Looking at the cards. You led with the king of clubs.
Hilda and I looked at each other from the depths of our souls … don’t try to find us. Last night, the two of us put on our white nightgowns, left our feet bare, woke up Zampaya and told him to drive us, in the Isotta, to the sea, to the lake where we were born. He put up no resistance. He looked at us as if we were insane for going out in our nightgowns. But he would always do what any one of us would tell him. So when you wake up and read this letter, you will not find either Hilda or me or Zampaya or the car. Zampaya will let us out where we tell him to do so, and the two of us will lose ourselves, barefoot in the forest, with no plan, no money, no bread basket, barefoot and wearing our nightgowns only out of modesty. If you love us, you will not look for us. Respect our wishes. We want to make death into art. The last. The only. Don’t deprive us of that pleasure. With love from your sisters
VIRGINIA AND HILDA
“Your aunts were never seen again,” said Leticia to Laura. “The car was found on a curve in the Acayucan road. Zampaya was found stabbed to death in, forgive me, daughter, the same bordello where María de la O grew up. Don’t look at me like that. These are absolute mysteries, and I’m not going to be the one to clear them up. Enough headaches with what I already know, no need to add to them with what I don’t know.”
Laura had come to Xalapa the moment she found out about the disappearance of her maiden aunts, although she didn’t yet know the terrible fate of the man who’d been the family’s faithful servant for so many years. It was as if the evil spirit of María de la O’s mother had returned, black as her skin, to take revenge on everyone who kept her from a life that, as her own daughter acknowledged, she exalted madly: “I was so happy when I was a whore. Fuck everyone who made me into a proper lady!”
Leticia went ahead and told Laura everything Laura had known for years. Mutti never bothered with gossip or with ferreting out information. She faced things as they turned up. She didn’t have to ask because she understood everything and, as she’d just said, what she didn’t understand she could imagine.
Back in her Veracruz home, Laura understood retrospectively, as if she were looking at a broken sun dial, that because of her aunts’ fate and her mother’s attitude Leticia knew everything about the failure of her marriage to Juan Francisco, about how her rebellion against her husband had dissolved in Elizabeth’s protective treatment and how she’d drifted from there into her empty, prolonged, and ultimately useless relationship with Orlando; yet weren’t those indispensable stages, if in themselves dispensable, in accumulating isolated instants of perception that, added together, would lead her to a new awareness, still vague, still misty, of things? The sun dial was inseparable from the shade dial.

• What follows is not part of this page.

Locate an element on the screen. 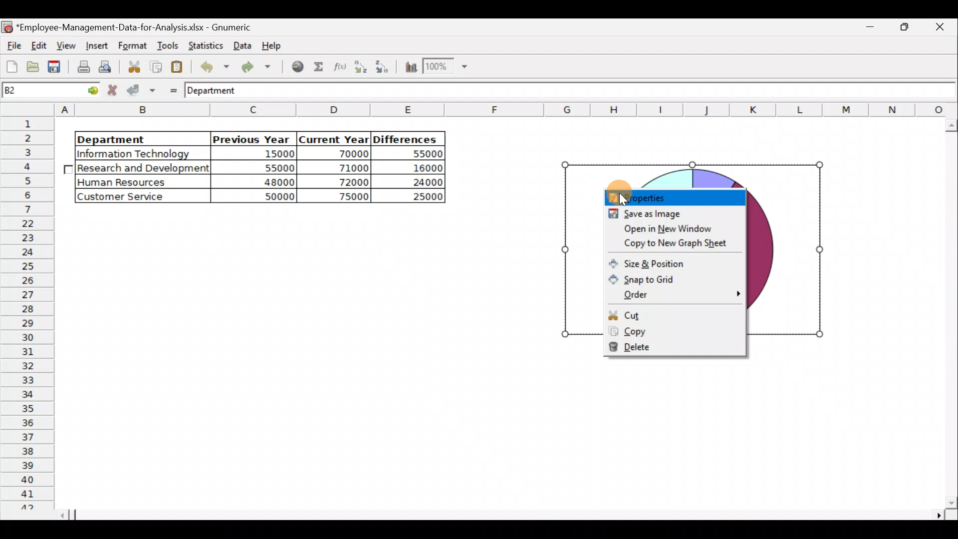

Leticia took advantage of the flight of the old maids to look deep into Laura’s eyes and silently ask her to do the thing that Laura quickly expressed: It’s very hard for you and Auntie to take care of two boys who will soon be thirteen and fourteen. I’m going to take them back to Mexico City. You and Auntie too.
“No, Laura, we’ll stay here. We look after each other. You’ll have to remake your home on your own.”
“Yes, Mutti. Juan Francisco is waiting for all of us in the house on Avenida Sonora. But I already told you, if you and your sister want to come with us, we’ll get a larger house, so don’t give it a second thought.”
“Get used to living without us.” Leticia smiled. “I don’t want to leave the state of Veracruz ever again. Mexico City horrifies me.”